[Données brutes]

####

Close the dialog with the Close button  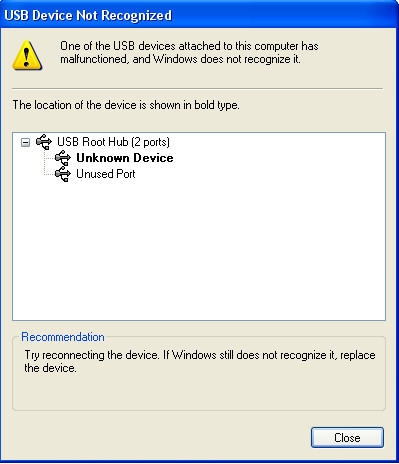pyautogui.click(x=347, y=438)
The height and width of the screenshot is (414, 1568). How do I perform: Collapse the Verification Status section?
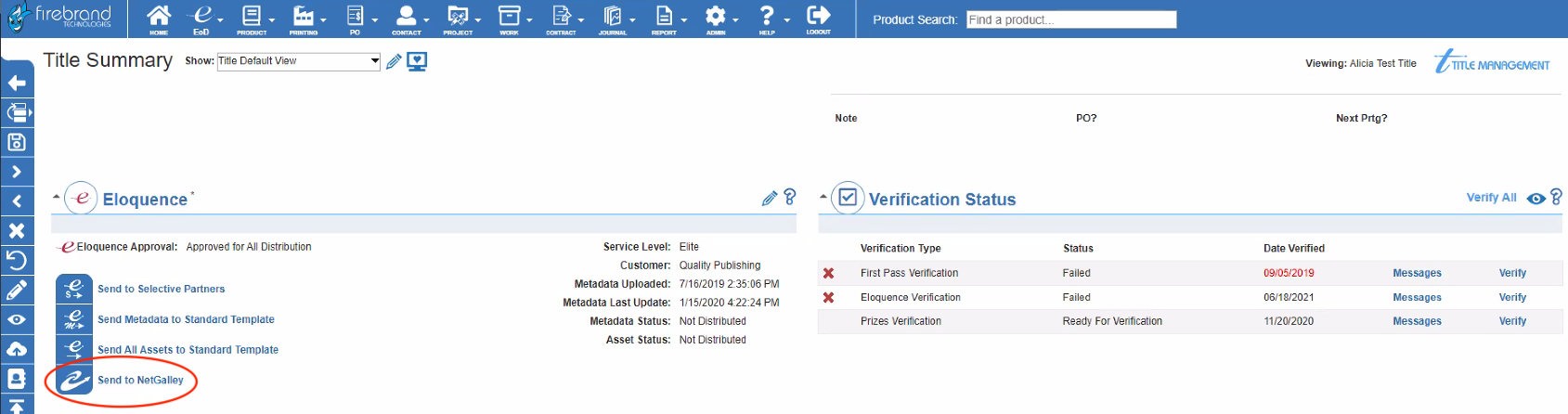[823, 197]
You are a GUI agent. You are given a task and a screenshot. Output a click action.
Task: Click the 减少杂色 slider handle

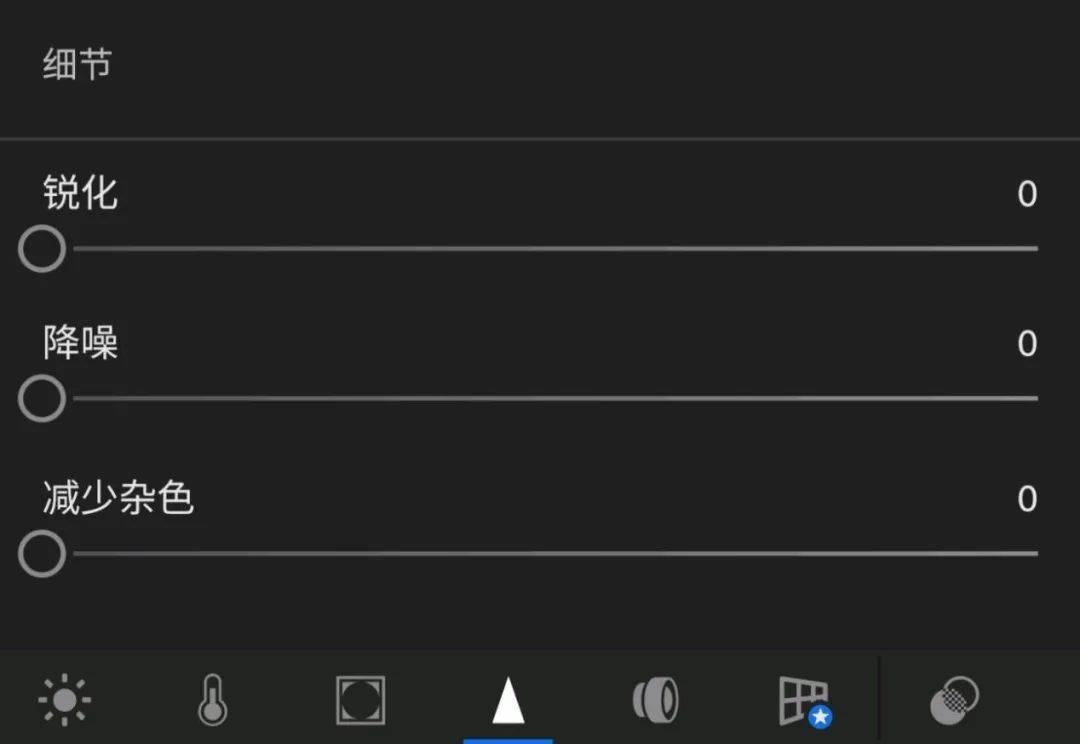pos(42,554)
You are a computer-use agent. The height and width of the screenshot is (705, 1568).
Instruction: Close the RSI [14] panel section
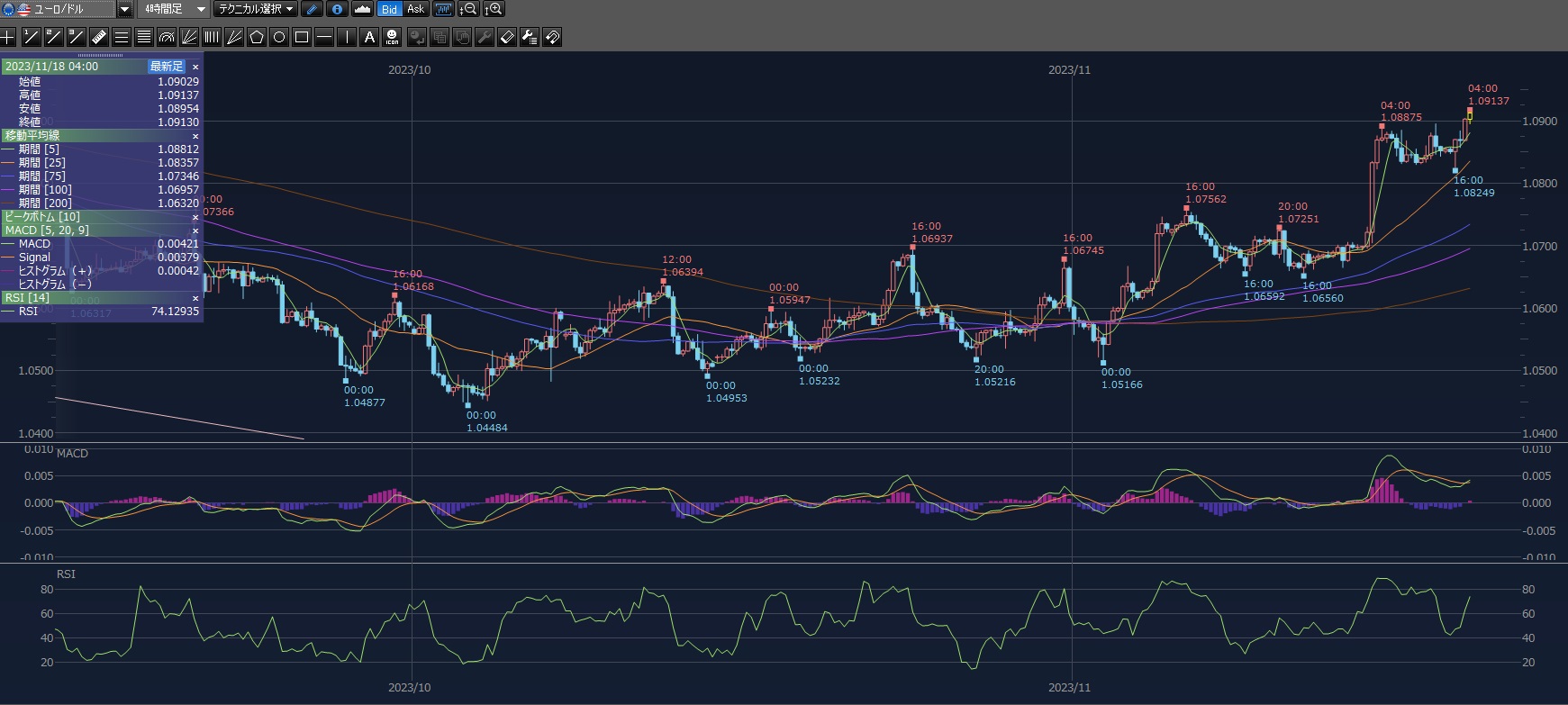[x=195, y=298]
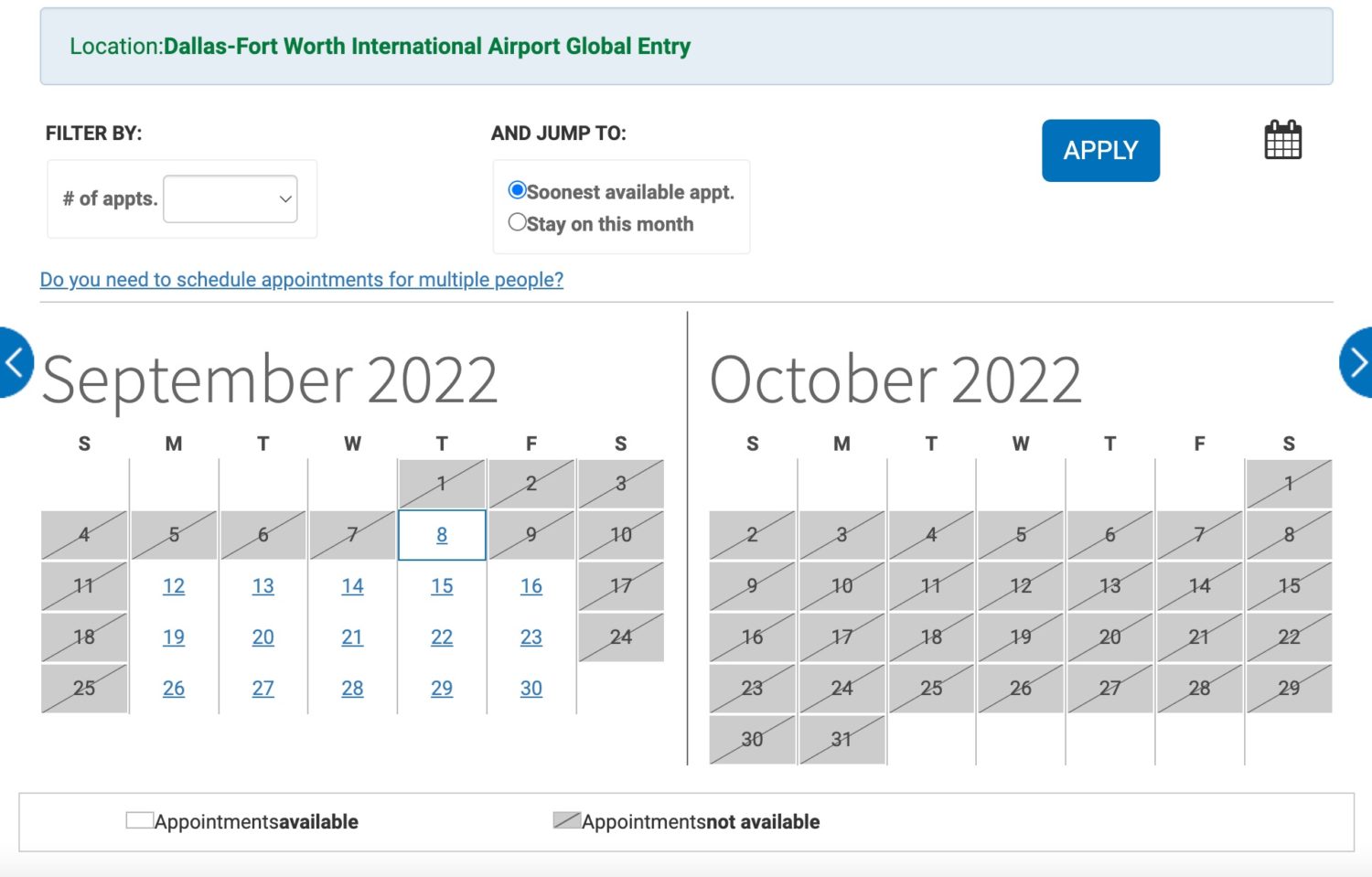
Task: Select September 19 appointment date
Action: [x=174, y=637]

####

Reproduisez telles quelles les lignes des données, depuis celle qui contient « The height and width of the screenshot is (414, 1568). » jusqu'à la fin des données, bornes incluses. Omettez les images dans votre réponse.

▶ [SOLUTION RÉDIGÉE]:
The height and width of the screenshot is (414, 1568). How do I perform: Collapse the Verification Status section?
[823, 197]
You are a GUI agent. You are given a task and a screenshot. Output a click action.
Task: Click the 减少杂色 slider handle

pos(42,554)
You are a computer-use agent. The height and width of the screenshot is (705, 1568).
Instruction: Close the RSI [14] panel section
[x=195, y=298]
Task: Select September 19 appointment date
Action: [x=174, y=637]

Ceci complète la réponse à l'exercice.